- _Directions for this task_
Across the records that follow, how many lines contain the string "height"? Answer with the number only.

- _Source material_

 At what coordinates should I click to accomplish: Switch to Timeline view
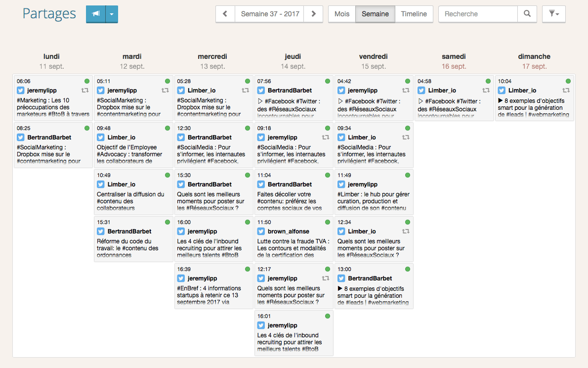414,14
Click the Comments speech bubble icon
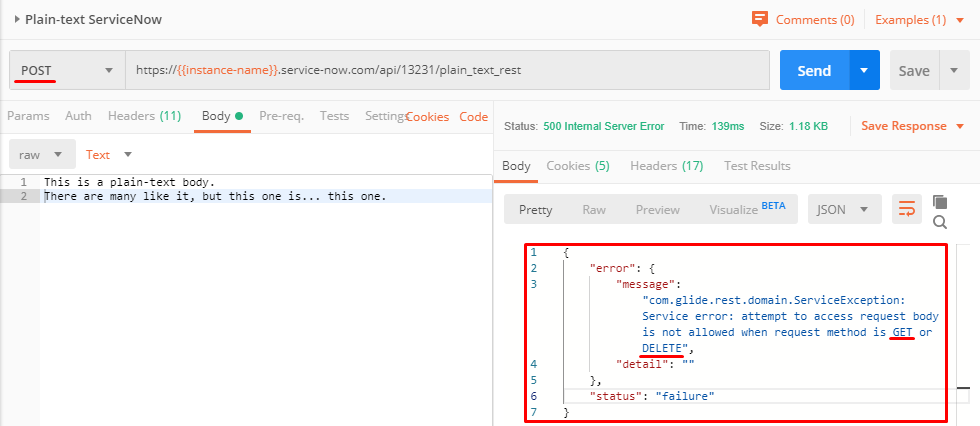980x426 pixels. [760, 19]
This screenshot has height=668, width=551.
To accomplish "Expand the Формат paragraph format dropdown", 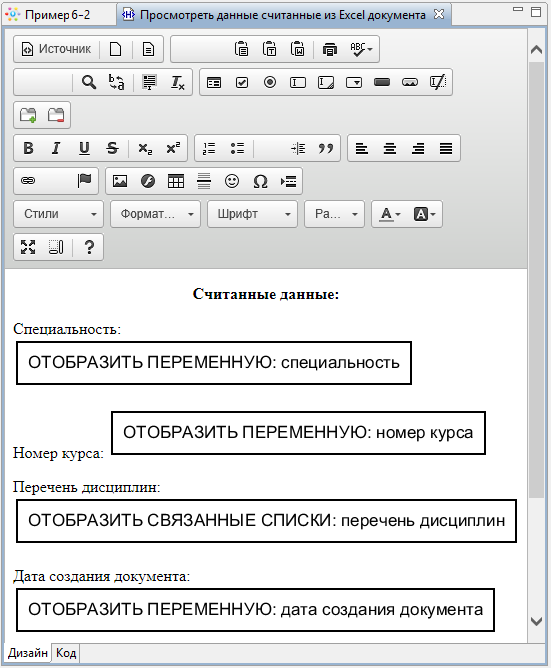I will coord(156,214).
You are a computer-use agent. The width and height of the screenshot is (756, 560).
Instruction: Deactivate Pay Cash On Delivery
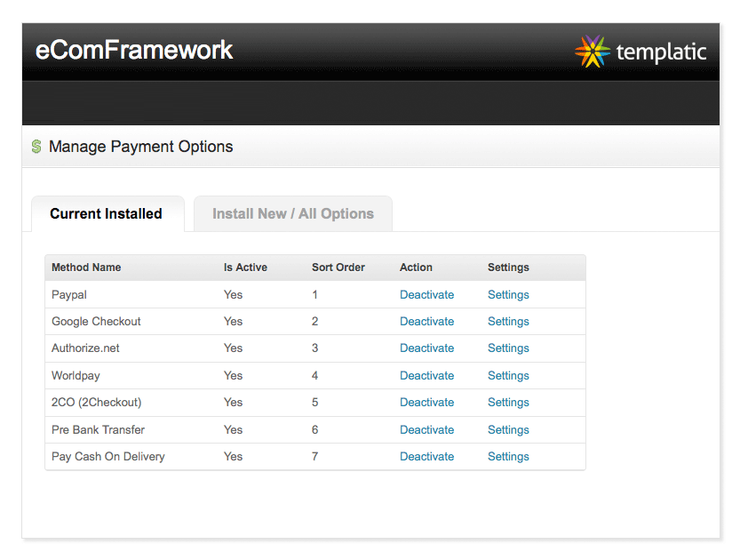[x=426, y=457]
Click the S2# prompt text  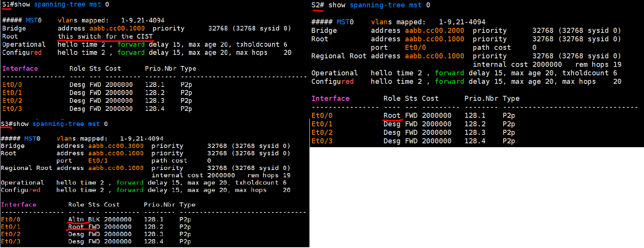pos(318,5)
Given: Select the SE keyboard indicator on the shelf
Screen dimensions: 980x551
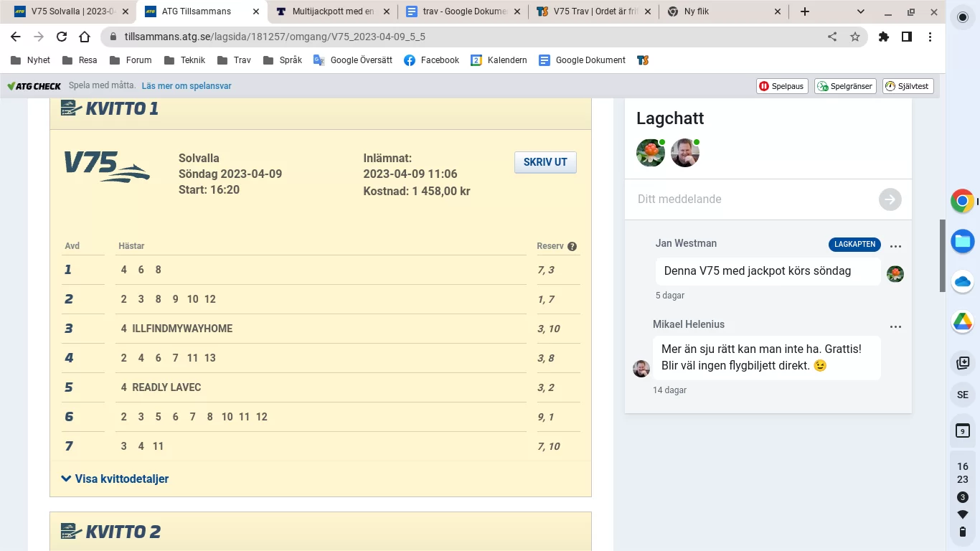Looking at the screenshot, I should (962, 394).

- _Solution below_
2